[LLVMdev] Please benchmark new x86 vector shuffle lowering, planning to make it the default very soon!

Sat Sep 20 07:12:39 PDT 2014

On 19 Sep 2014, at 21:22, Andrea Di Biagio <andrea.dibiagio at gmail.com> wrote:

> 2.  There are cases where we no longer fold a vector load in one of
> the operands of a shuffle.
> This is an example:
> 
>     vmovaps  320(%rsp), %xmm0
>     vshufps $-27, %xmm0, %xmm0, %xmm0    # %xmm0 = %xmm0[1,1,2,3]
> 
> Before, we used to emit the following sequence:
>     # 16-byte Folded reload.
>     vpshufd $1, 320(%rsp), %xmm0      # %xmm0 = mem[1,0,0,0]
> 
> Note: the reason why the shuffle masks are different but still valid
> is because the upper bits in %xmm0 are unused. Later on, the code uses
> register %xmm0 in a 'vcvtss2sd' instruction; only the lower 32-bits of
> %xmm0 have a meaning in this context).

_Material_.
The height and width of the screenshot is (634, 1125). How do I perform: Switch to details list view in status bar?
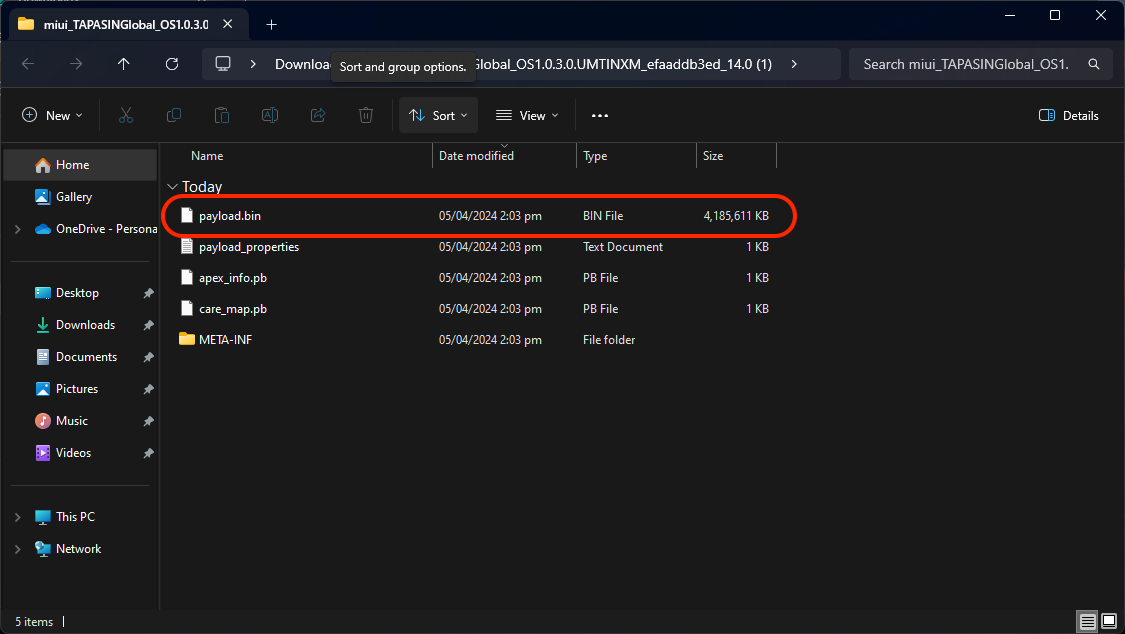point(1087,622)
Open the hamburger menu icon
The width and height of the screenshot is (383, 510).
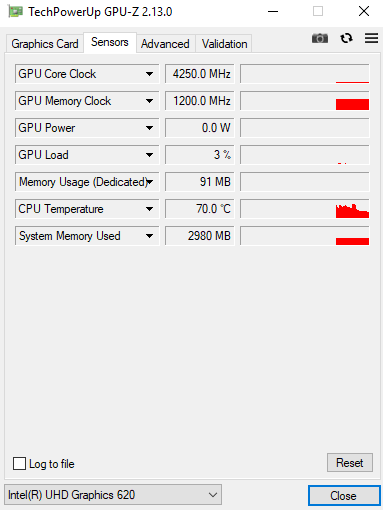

_Problems_.
• 1. In the vector shuffle lowering post, which instruction later uses register %xmm0?
• 2. Reproduce the vector shuffle lowering post between "On 19 Sep 2014, at" and "16-byte Folded reload.", inclusive.
• 3. Write what comes next in the vector shuffle lowering post, starting after its last sentence.

_Task-by-task answers_.
• 1. The 'vcvtss2sd' instruction.

• 2.
On 19 Sep 2014, at 21:22, Andrea Di Biagio <andrea.dibiagio at gmail.com> wrote:

> 2.  There are cases where we no longer fold a vector load in one of
> the operands of a shuffle.
> This is an example:
> 
>     vmovaps  320(%rsp), %xmm0
>     vshufps $-27, %xmm0, %xmm0, %xmm0    # %xmm0 = %xmm0[1,1,2,3]
> 
> Before, we used to emit the following sequence:
>     # 16-byte Folded reload.

• 3.
> As for 1. I'll try to create a small reproducible.

Hi Andrea /  Chandler / Quentin,

If AVX is available I would expect the vpermilps/vpermilpd instruction to be used for all float/double single vector shuffles, especially as it can deal with the folded load case as well - this would avoid the integer/float execution domain transfer issue with using vpshufd.

Thanks, Simon.